Burning Witches: Ex-Gitarristin Sonia Anubis erhebt schwere Vorwürfe

Sonia Anubis (COBRA SPELL, ex-CRYPTA) hat in einer Reihe von Social-Media-Storys ausführlich über ihre frühere Zeit in der Schweizer Band BURNING WITCHES gesprochen. In ihren Schilderungen zeichnet sie das Bild eines Umfelds, das aus ihrer Sicht von finanzieller Ausbeutung und massivem psychischen Druck geprägt gewesen sei. Sie geht so weit zu sagen, die Situation sei schlimmer gewesen als der jüngste Skandal um die Band DOGMA.

Nach ihren Angaben sei sie trotz ihrer Rolle in der Band nie offiziell als Mitglied bezahlt worden.

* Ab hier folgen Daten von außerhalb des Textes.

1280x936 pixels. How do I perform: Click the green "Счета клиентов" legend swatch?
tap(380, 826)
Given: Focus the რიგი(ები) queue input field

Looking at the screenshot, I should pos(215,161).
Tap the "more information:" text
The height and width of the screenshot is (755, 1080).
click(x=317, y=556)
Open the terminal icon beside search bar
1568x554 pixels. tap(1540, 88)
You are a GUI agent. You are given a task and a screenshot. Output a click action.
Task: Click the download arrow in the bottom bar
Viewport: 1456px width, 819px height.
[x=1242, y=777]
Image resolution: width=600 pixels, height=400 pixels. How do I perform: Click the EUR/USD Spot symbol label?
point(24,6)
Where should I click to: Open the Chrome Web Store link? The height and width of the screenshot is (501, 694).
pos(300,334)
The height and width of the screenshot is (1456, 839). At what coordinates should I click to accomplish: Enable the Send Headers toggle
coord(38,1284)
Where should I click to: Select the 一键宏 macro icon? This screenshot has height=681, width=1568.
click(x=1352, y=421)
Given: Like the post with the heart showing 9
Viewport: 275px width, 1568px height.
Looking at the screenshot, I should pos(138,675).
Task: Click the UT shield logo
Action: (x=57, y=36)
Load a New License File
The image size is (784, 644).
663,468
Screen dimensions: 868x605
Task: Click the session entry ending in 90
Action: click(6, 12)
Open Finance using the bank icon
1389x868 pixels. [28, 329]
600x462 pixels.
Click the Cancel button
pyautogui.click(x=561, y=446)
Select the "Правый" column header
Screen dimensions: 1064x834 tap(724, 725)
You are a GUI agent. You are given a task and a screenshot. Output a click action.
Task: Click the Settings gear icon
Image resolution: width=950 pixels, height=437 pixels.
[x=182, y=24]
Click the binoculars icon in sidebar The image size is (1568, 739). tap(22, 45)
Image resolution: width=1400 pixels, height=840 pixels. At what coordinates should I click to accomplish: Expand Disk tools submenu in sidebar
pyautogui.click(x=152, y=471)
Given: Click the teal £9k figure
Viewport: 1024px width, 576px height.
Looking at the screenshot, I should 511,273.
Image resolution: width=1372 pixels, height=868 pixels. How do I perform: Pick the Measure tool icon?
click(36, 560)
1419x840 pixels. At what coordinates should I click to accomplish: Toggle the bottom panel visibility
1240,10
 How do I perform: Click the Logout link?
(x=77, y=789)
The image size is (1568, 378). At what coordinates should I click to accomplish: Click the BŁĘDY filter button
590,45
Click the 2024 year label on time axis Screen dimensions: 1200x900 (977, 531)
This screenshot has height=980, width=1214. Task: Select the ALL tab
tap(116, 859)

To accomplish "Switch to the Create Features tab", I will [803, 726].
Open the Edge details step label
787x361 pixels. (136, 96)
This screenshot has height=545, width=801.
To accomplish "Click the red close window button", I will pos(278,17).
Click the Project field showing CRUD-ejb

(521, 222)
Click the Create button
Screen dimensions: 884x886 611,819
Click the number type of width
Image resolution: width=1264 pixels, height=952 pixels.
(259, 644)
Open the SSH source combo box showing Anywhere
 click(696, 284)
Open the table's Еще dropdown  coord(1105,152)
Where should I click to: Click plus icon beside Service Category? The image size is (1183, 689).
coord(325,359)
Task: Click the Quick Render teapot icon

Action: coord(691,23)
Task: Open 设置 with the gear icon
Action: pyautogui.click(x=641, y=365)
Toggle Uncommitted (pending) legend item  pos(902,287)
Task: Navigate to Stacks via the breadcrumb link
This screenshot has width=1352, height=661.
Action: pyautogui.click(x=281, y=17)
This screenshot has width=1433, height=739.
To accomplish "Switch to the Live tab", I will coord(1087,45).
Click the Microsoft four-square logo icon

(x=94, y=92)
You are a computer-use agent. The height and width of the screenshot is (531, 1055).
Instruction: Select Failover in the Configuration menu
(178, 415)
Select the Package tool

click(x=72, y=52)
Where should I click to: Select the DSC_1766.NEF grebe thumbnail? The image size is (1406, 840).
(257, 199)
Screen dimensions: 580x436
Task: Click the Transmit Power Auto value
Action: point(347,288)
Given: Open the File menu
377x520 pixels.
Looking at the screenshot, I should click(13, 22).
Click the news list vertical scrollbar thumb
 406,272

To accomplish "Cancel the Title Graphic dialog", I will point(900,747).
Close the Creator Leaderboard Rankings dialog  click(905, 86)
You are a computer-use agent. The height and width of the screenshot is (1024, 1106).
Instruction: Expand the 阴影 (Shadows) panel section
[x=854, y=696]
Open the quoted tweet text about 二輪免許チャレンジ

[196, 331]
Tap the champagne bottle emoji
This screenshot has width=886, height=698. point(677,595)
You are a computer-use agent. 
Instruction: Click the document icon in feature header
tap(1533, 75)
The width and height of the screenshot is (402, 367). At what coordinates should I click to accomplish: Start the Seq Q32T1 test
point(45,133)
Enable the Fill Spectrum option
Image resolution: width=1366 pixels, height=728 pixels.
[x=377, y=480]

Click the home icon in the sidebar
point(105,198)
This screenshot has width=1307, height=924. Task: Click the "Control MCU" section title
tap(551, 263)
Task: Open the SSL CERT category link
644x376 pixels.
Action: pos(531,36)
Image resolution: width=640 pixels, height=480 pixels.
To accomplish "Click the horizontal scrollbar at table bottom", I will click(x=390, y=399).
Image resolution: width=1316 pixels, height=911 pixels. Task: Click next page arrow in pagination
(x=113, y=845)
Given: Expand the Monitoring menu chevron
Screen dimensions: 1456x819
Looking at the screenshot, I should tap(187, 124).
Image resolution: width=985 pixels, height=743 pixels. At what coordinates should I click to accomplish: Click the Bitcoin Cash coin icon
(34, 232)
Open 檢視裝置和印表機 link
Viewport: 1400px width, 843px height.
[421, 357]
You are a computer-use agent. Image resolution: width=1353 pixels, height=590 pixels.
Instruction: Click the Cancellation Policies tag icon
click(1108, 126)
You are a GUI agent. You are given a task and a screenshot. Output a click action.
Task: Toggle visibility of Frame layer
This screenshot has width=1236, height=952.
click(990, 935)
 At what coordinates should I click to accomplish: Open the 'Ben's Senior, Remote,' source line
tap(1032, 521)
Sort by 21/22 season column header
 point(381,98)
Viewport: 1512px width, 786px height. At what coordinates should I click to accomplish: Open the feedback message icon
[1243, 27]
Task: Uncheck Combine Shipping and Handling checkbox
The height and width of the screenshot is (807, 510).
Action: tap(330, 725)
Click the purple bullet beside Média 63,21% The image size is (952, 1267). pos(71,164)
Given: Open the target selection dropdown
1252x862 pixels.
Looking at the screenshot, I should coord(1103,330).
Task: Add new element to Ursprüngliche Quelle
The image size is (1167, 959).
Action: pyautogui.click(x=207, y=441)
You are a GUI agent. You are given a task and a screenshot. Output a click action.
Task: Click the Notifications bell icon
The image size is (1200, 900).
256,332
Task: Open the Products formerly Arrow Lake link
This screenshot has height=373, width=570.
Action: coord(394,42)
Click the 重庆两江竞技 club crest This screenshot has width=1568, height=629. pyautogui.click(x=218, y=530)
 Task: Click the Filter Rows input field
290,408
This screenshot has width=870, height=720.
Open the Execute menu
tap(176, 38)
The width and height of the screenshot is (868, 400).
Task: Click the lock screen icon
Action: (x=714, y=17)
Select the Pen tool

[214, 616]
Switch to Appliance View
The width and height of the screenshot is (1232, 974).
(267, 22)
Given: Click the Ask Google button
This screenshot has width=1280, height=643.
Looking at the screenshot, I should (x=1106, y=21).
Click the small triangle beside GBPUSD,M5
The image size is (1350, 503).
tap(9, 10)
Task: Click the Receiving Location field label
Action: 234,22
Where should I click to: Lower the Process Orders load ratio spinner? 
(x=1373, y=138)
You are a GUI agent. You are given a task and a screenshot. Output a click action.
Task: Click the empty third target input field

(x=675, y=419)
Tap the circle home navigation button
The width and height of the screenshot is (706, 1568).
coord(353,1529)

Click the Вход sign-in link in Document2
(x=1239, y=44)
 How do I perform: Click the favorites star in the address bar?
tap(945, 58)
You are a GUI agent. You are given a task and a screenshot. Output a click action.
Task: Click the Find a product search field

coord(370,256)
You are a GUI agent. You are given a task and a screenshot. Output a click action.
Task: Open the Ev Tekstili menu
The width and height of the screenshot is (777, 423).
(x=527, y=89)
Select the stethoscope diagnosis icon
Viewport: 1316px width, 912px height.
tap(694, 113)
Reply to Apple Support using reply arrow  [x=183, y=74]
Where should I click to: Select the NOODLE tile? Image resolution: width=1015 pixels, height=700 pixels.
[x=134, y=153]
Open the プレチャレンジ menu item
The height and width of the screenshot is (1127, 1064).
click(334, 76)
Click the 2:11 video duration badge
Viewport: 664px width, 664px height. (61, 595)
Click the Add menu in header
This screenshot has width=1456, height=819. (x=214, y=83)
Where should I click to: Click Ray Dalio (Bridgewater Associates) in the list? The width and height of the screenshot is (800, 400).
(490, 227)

Weder für Studioaufnahmen noch für Live-Auftritte – darunter auch Shows auf großen Festivals wie dem WACKEN OPEN AIR – habe sie Gagen erhalten. Sie betont, sie sei „nie als offizielles Mitglied bezahlt“ und „nie für [ihre] Aufnahmen auf den Alben bezahlt“ worden.

Darüber hinaus berichtet Anubis von strikten Vorgaben zu ihrem äußerlichen Auftreten. Sie habe nicht ohne Make-up auftreten dürfen; der Manager habe ihr demnach gesagt, sie sähe ohne Schminke „hässlich“ aus und würde sich „lächerlich machen“. Zudem sei sie gezwungen worden, konsequent im Stehen zu spielen – selbst in privaten Videoaufnahmen. Interviews habe sie nicht geben dürfen, weil ihre musikalischen Einflüsse nicht mit dem Image der Band harmoniert hätten. Der Umgangston sei grob und beleidigend gewesen, was dazu geführt habe, dass sie nach eigener Aussage viele Momente weinend hinter der Bühne verbracht habe.

In ihren Statements spricht die Gitarristin auch über die langfristigen emotionalen Folgen. Die Zeit bei BURNING WITCHES habe ihre Begeisterung nachhaltig beschädigt: „Sie haben meine jugendliche Begeisterung zerstört. Sie haben mein Glück verspottet. Jeder Teil von mir, der mich zum Strahlen brachte, war für sie eine Bedrohung“, fasst sie ihre Eindrücke zusammen.

Auf die Frage eines Fans, ob ihre Erfahrungen mit den jüngsten Berichten über die Band DOGMA vergleichbar seien, fällt ihre Einschätzung noch drastischer aus. Aus ihrer Sicht sei „BURNING WITCHES schlimmer“. Die Mitglieder von DOGMA seien immerhin bezahlt worden und hätten Verträge gehabt, erklärt sie. Sie selbst hingegen habe „nichts“ gehabt – außer einer Jackson-Gitarre, die sie sich mit ihrem eigenen Geld aus ihrer Arbeit als Webentwicklerin finanziert habe. Die Band bezeichnet sie in diesem Zusammenhang nicht als „Newcomer“, sondern als eine „korrupte Band, die sensible Musiker wie Müll behandelt“.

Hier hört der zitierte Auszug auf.